Indonesia’s disaster management agency (BNPB) spokesman, Dr Sutopo Purwo Nugroho, said in a statement that the volcano, which began to spew lava on Saturday, has also continuously ejected ash while the sound of intermittent eruptions can be heard as far as 7 miles away. BNPB issued the level four warning alert, which is the highest possible, at 6am local time. Residents have been told to evacuate from the danger zone, which has been expanded to 6.2 miles out from the earlier 4.5 mile evacuation zone.
A bright glow from the lava on the volcano summit was often seen on Sunday night, signalling that potentially greater eruptions are very imminent, Dr Sutopo said.
Mount Agung is a composite volcano referred to as a stratovolcano. Stratovolcanoes are characterized by a steep profile and their periodic explosive eruptions. Lava flowing from stratovolcanoes typically cools and hardens before spreading far due to high viscosity, leading to the construction of your typical triangularly shaped volcano compared to the more rounded, sloped volcanoes seen elsewhere in the world such as Hawaii’s Mauna Loa Volvcano.
Ash carried into the atmosphere can destroy jet aircraft engines and surfaces. Because of that threat, authorities have expanded a no-fly area around the volcano. This area could be further expanded, blocking air travel around southeastern Asia and travel between Asia and Australia.

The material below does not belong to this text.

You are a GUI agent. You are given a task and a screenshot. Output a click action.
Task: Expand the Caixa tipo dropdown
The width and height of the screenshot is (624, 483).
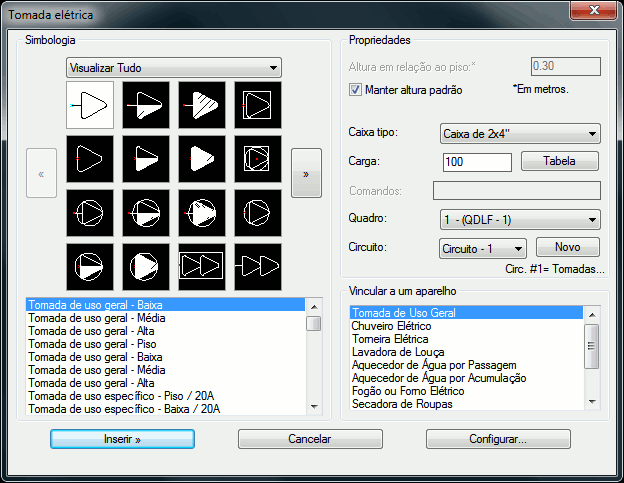coord(519,133)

Beyond the impacts to aviation, the volcano has the potential to disrupt climate and weather around the globe. Past major eruptive events around the world have had significant impacts to weather far away from the volcano itself. After a violent eruption in Indonesia in 1815, winter-like conditions were experienced in the summer in the northeastern United States in 1816. Known as the “year without a summer”, some of the most unusual climatic reports were five consecutive late June nights with frost in Cape May, New Jersey; snow falling on June 7th and 8th in Massachusetts and lake and river ice found in July and August as far south as northwestern Pennsylvania.